Après 33 ans de services comme professionnel et gestionnaire au ministère québécois de l’Emploi et de la Solidarité sociale, M. Gaboury jouit aujourd’hui d’une retraite emballante à Québec.

« Je pensais travailler jusqu’à 65 ans », dit-il. Mais, à l’automne 2015, il vérifie s’il peut se permettre de partir plus tôt, connaissant les avantages de la fonction publique. Il a la confirmation qu’il peut prendre sa retraite dès le printemps 2016, à 61 ans.

« Mais là, si je prends ma retraite, je fais quoi ? », s’est-il questionné.

Durant trois mois, Jean Gaboury pense à toutes sortes de plans d’affaires, comme laver des voitures de luxe ou donner des conseils en gestion.

Mais il est créatif. Il aime la musique et est talentueux avec les technologies.

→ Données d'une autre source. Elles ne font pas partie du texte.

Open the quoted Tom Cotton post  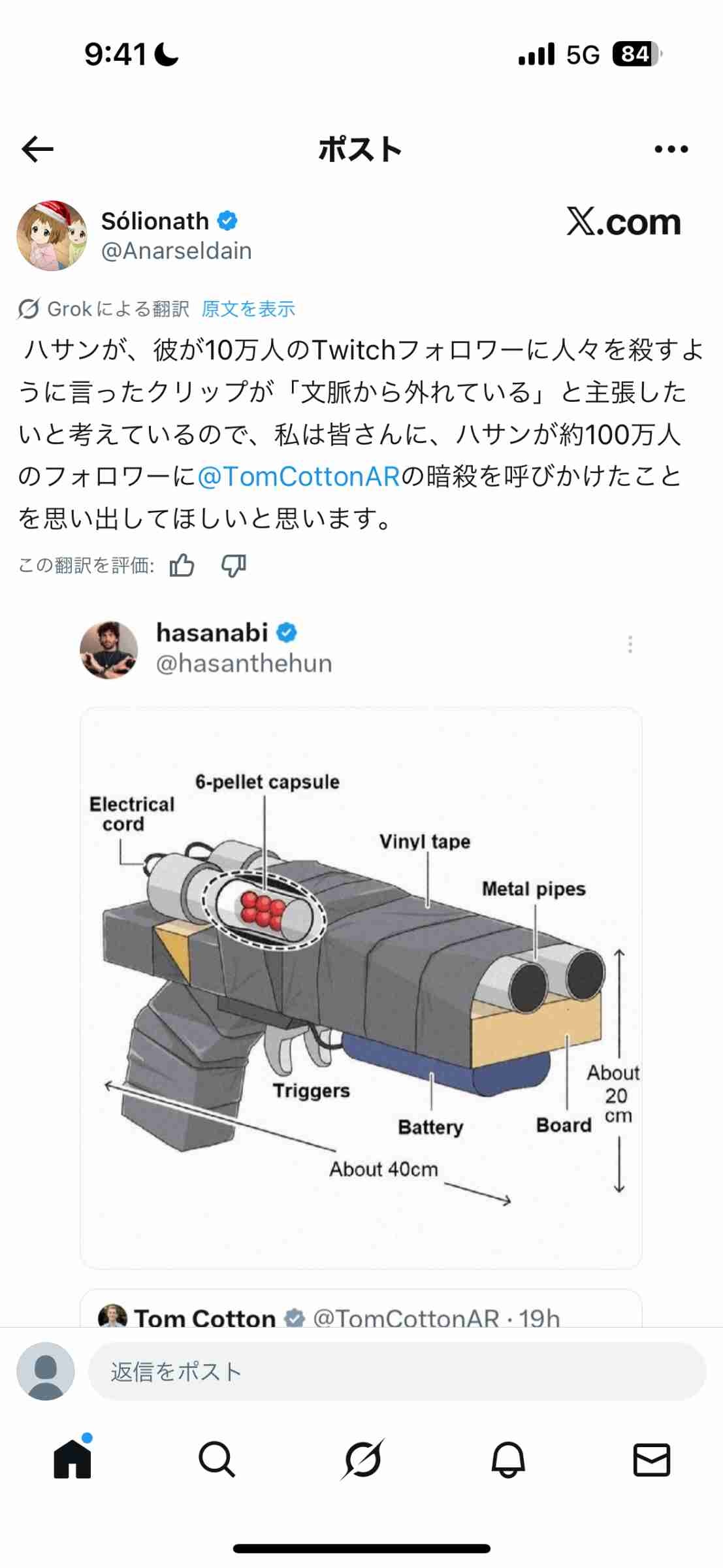point(361,1309)
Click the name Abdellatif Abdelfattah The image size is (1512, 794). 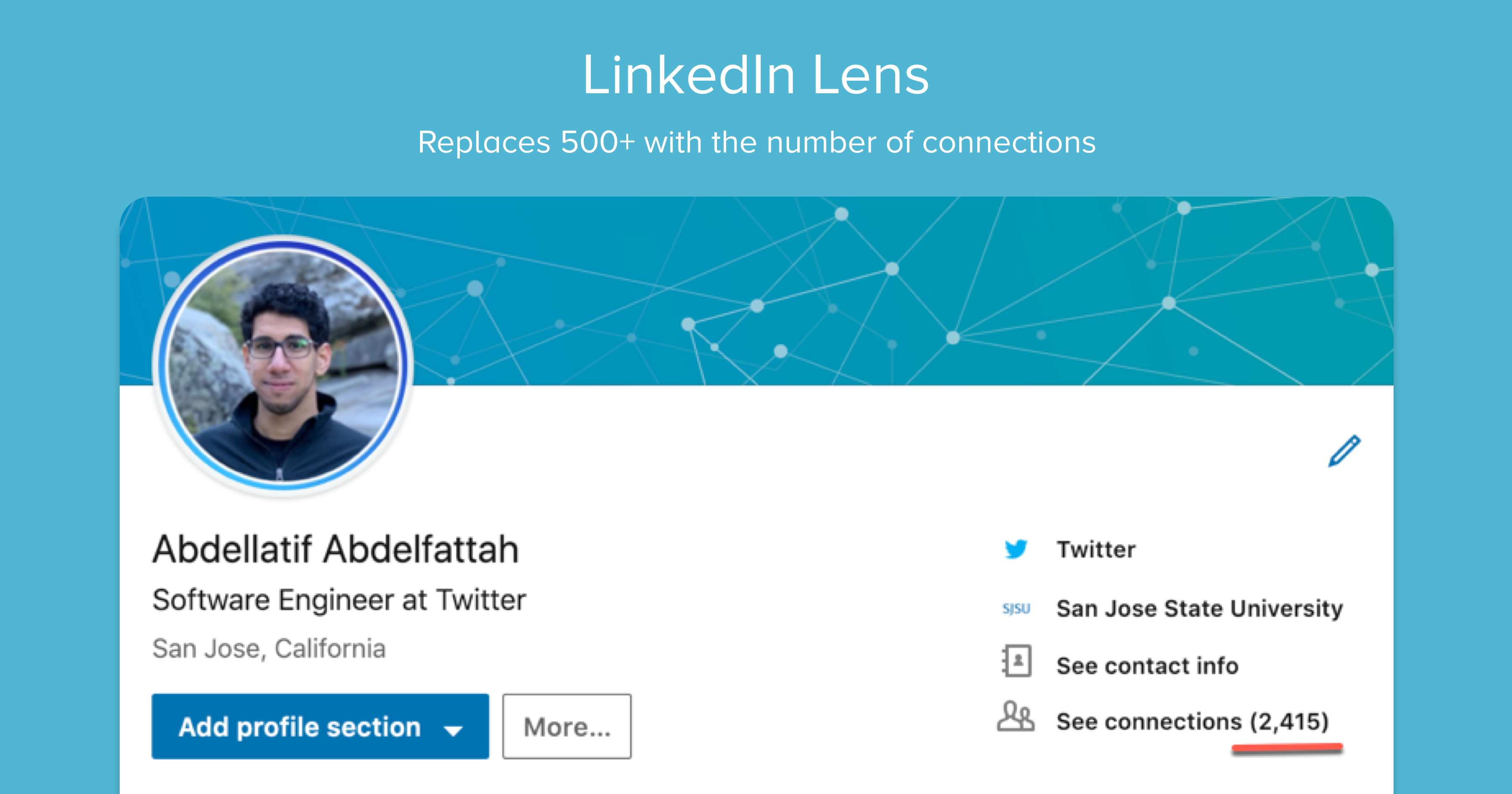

« Je suis tombé sur les drones. Je me suis dit que je pourrais faire ça. Je regardais de belles images sur YouTube avec de la belle musique. Il y en avait beaucoup avec des drones. Ça avait l’air intéressant », mentionne-t-il.

Courbe d’apprentissage

Jean s’achète un drone et commence son apprentissage de façon autodidacte. Jamais il n’avait piloté et jamais il n’avait fait de vidéo ni de photographie professionnelle.

« J’ai commencé avec un drone et tout l’apprentissage pour manœuvrer ça et le faire voler. Ensuite, j’ai développé mes aptitudes pour faire de bonnes scènes cinématographiques. Apprendre les logiciels de montage », explique M. Gaboury.

Il pense à tout. Il s’informe sur les droits d’auteurs pour la musique. « J’ai investi de l’argent pour acheter le matériel, mais surtout énormément de temps. »

La courbe d’apprentissage a été fulgurante. Le temps de la retraite venu, Jean y met encore plus d’efforts et de temps.

Il réussit rapidement à obtenir son certificat pour les opérations aériennes spécialisées. Il a ainsi présenté 5 projets à Transports Canada, comme s’il devait piloter un hélicoptère ou un avion.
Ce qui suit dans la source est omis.